Halloween night is here. Since I’m stuck in the hospital, I can’t say for certain how much things are “out there”, but I hope that everyone is being extra cautious and careful this year if they bother to go out at all.
I definitely have a new bout of pneumonia going on here. One minute I feel almost normal, but moving around even slightly turns me into jello because I can’t breathe sufficiently. I have to be escorted to the toilet, or to sit in the chair here near the window. I have my throw blanket to keep me warm because I get chilly very easily.
If I weren’t in the hospital, I know that Hal and I would be staying home with The Stooges and relaxing as a family. I wish I was there right now. Hal texted me to let me know that he’s watching Svengoolie, our Saturday night tradition, and he’s scared by the movie. Hopefully , he’ll record it so we can watch it together in the future.
When I get home (date still TBD) I will limit my trips out even more than before. I’ve already signed up for groceries to be delivered, or at least picked up outside the store if Hal still needs to make a separate purchase. I just want to limit my exposure to things as the weather gets colder and the flu starts to add to the pandemic.

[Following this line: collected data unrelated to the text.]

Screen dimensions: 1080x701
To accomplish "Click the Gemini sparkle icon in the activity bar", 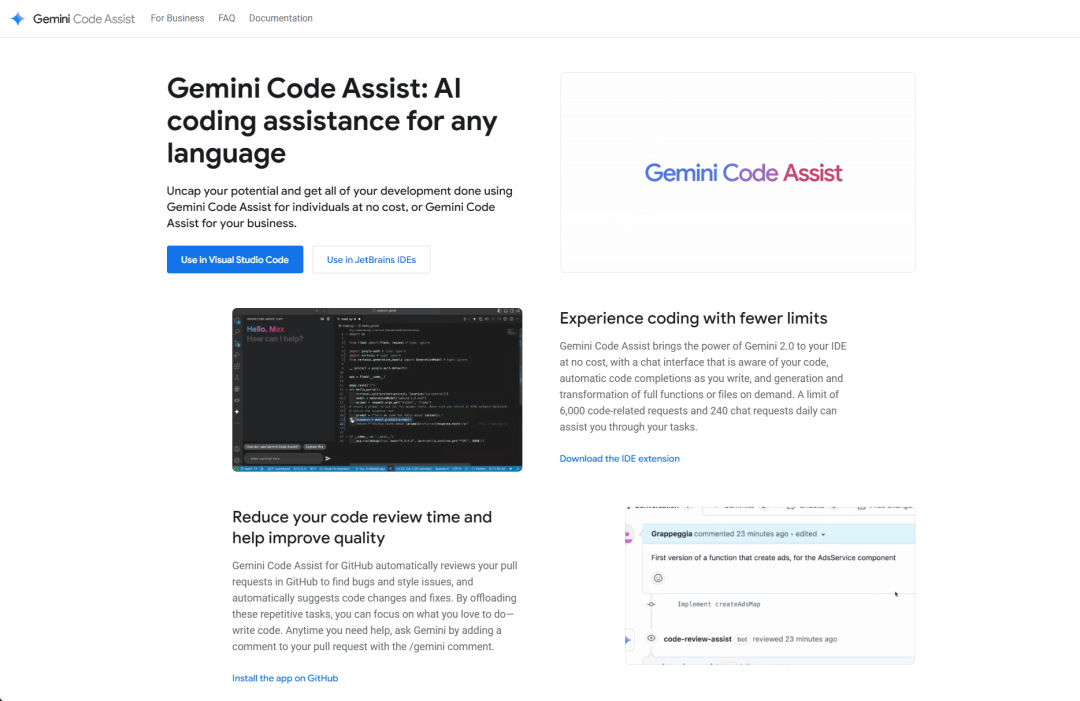I will coord(237,412).
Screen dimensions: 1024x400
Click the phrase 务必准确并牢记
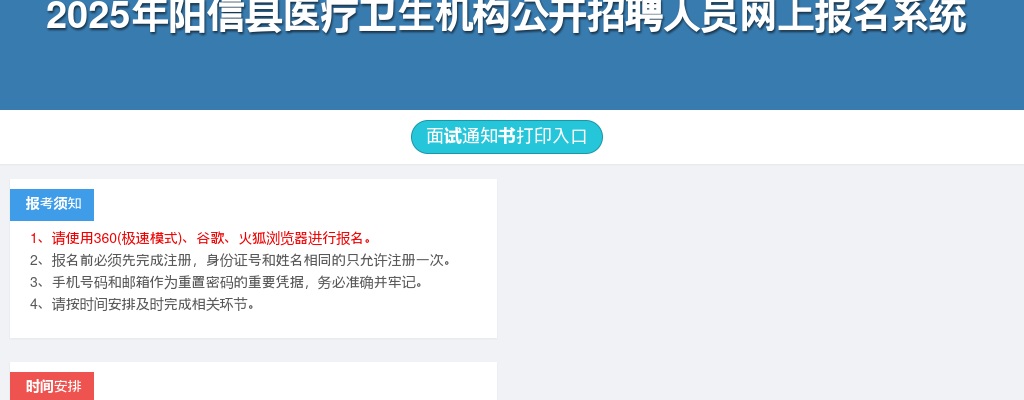tap(366, 282)
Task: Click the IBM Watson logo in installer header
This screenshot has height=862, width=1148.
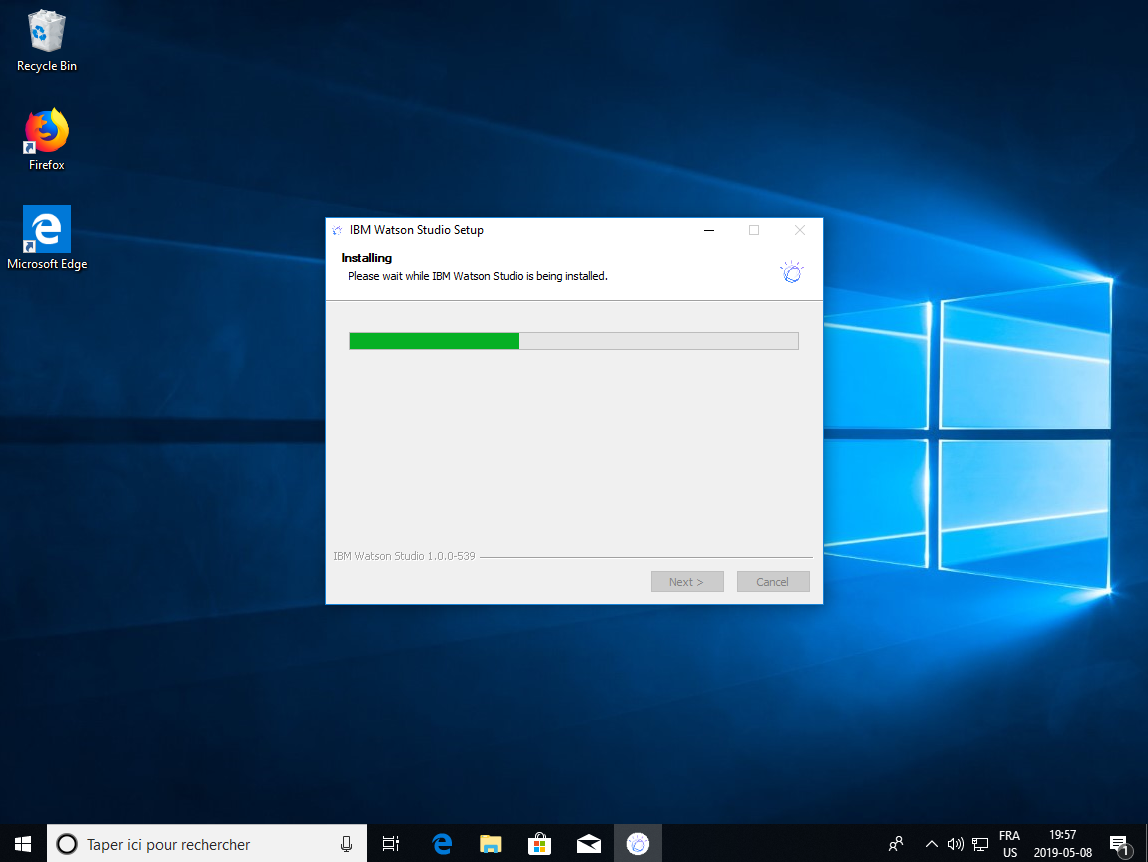Action: point(792,272)
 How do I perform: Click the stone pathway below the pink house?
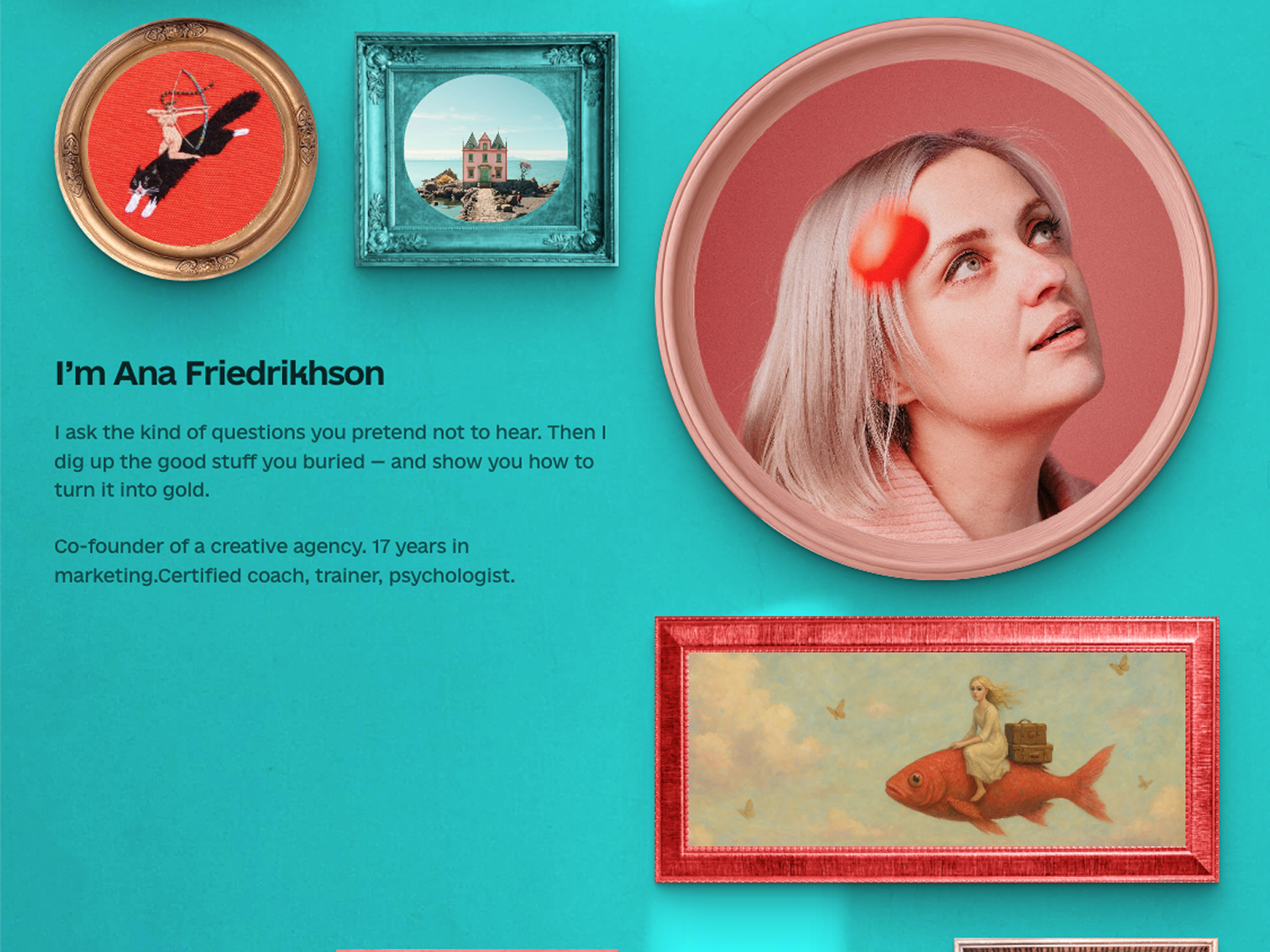(x=480, y=203)
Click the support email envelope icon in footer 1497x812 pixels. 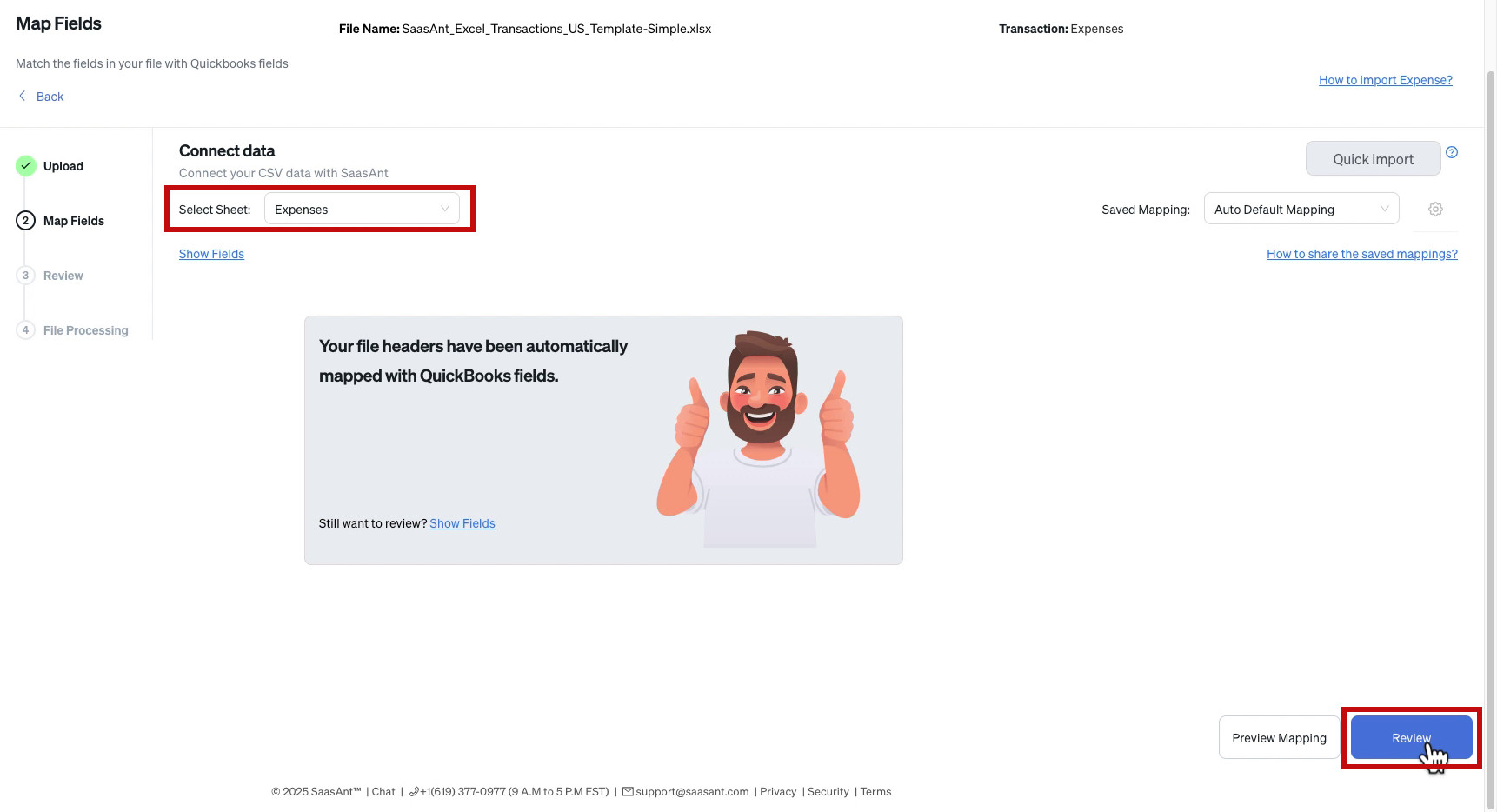click(x=628, y=792)
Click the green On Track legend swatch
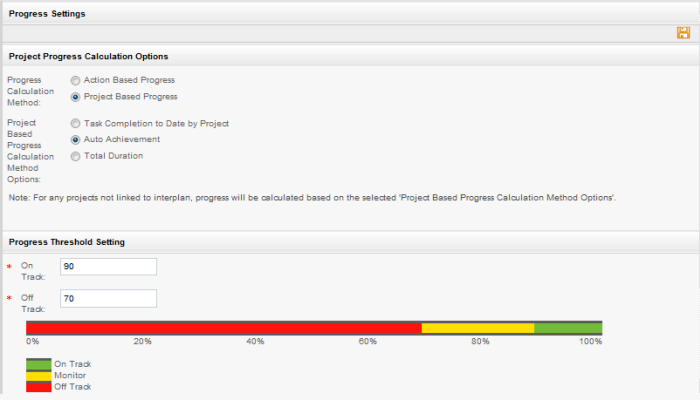 (x=38, y=364)
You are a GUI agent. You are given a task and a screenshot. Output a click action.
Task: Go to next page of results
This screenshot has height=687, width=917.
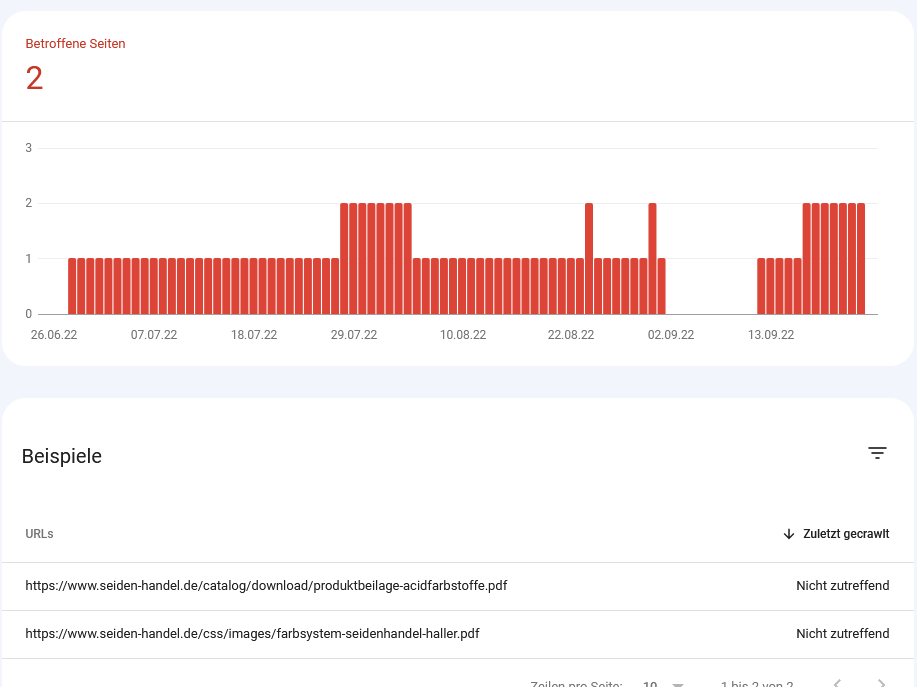pos(881,684)
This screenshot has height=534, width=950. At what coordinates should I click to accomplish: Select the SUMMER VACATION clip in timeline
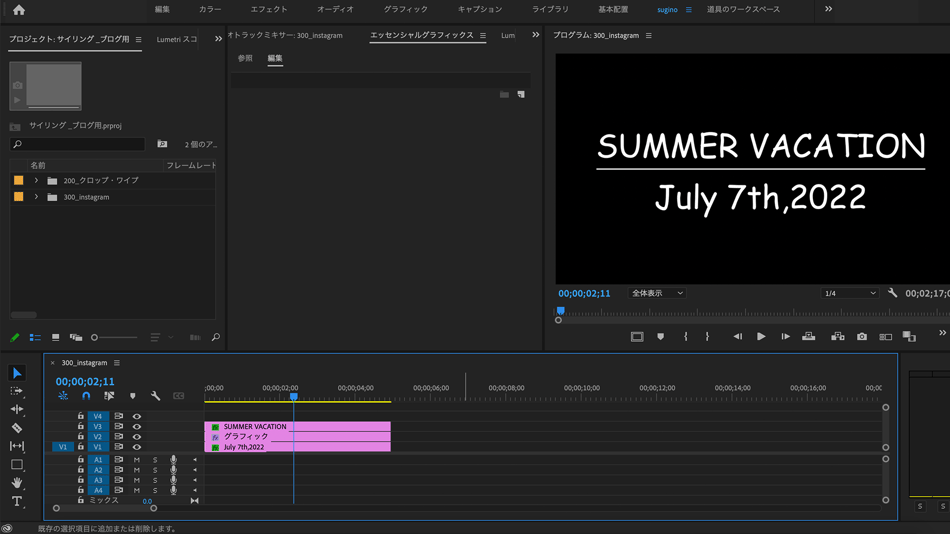[300, 427]
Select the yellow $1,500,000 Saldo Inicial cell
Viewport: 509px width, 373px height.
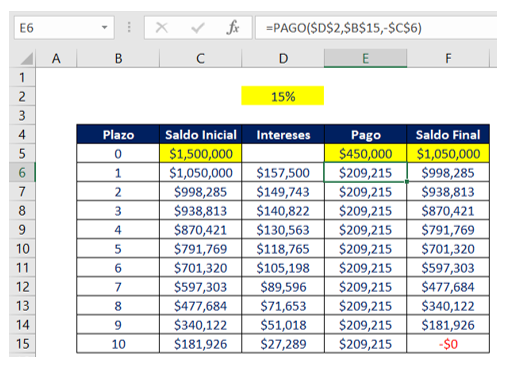[201, 154]
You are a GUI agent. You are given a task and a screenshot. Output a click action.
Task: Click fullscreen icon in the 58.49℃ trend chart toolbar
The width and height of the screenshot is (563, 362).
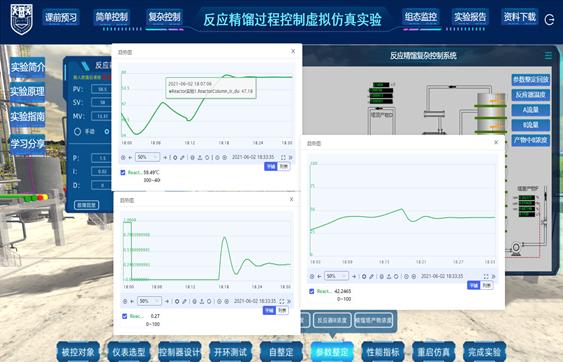[x=283, y=157]
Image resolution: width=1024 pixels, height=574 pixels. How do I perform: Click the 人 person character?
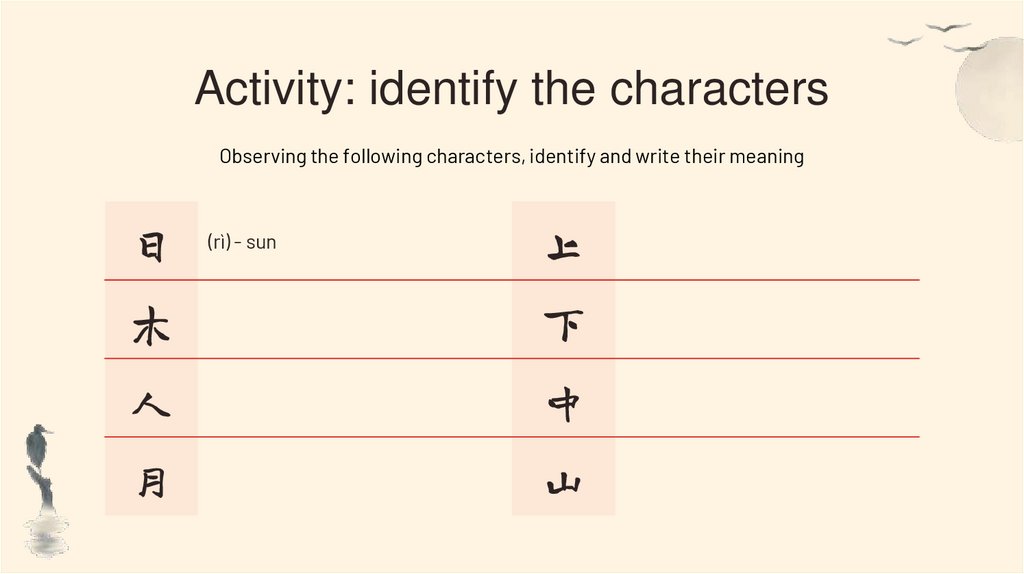(x=151, y=405)
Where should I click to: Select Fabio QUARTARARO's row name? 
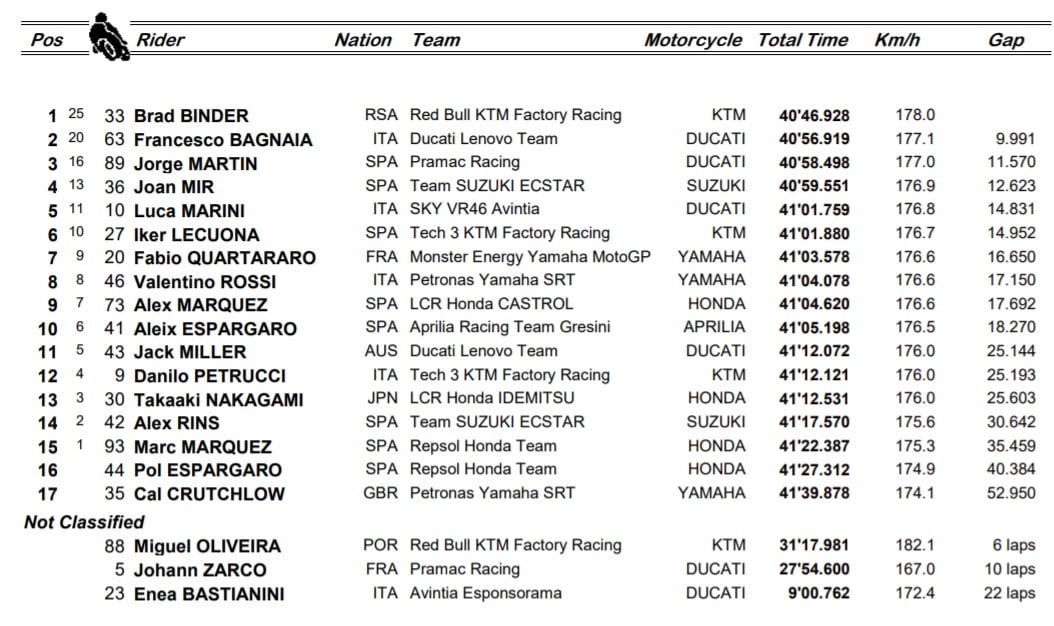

It sucks to be already putting restrictions on myself before going home, but it is best to plan these things ahead of time. The pandemic won’t get better anytime soon, Cheeto Mussolini has made sure to completely fuck everything up all over the country. I’m not sure when “normal” will ever return.
I am thankful that my COVID tests were negative. Pneumonia is bad enough, but treatable without experimentation therapy that might or might not work.
One of the worst parts of being cooped up like this is losing track of time and feeling so cut off from everyone else. The loneliness is eased when Hal visits, but every time he has to leave it just keeps tears at my heart even more than the time before.
As if to emphasize how I feel, tonight is the longest night of the year due to the clocks rolling back an hour. Such is my life right now.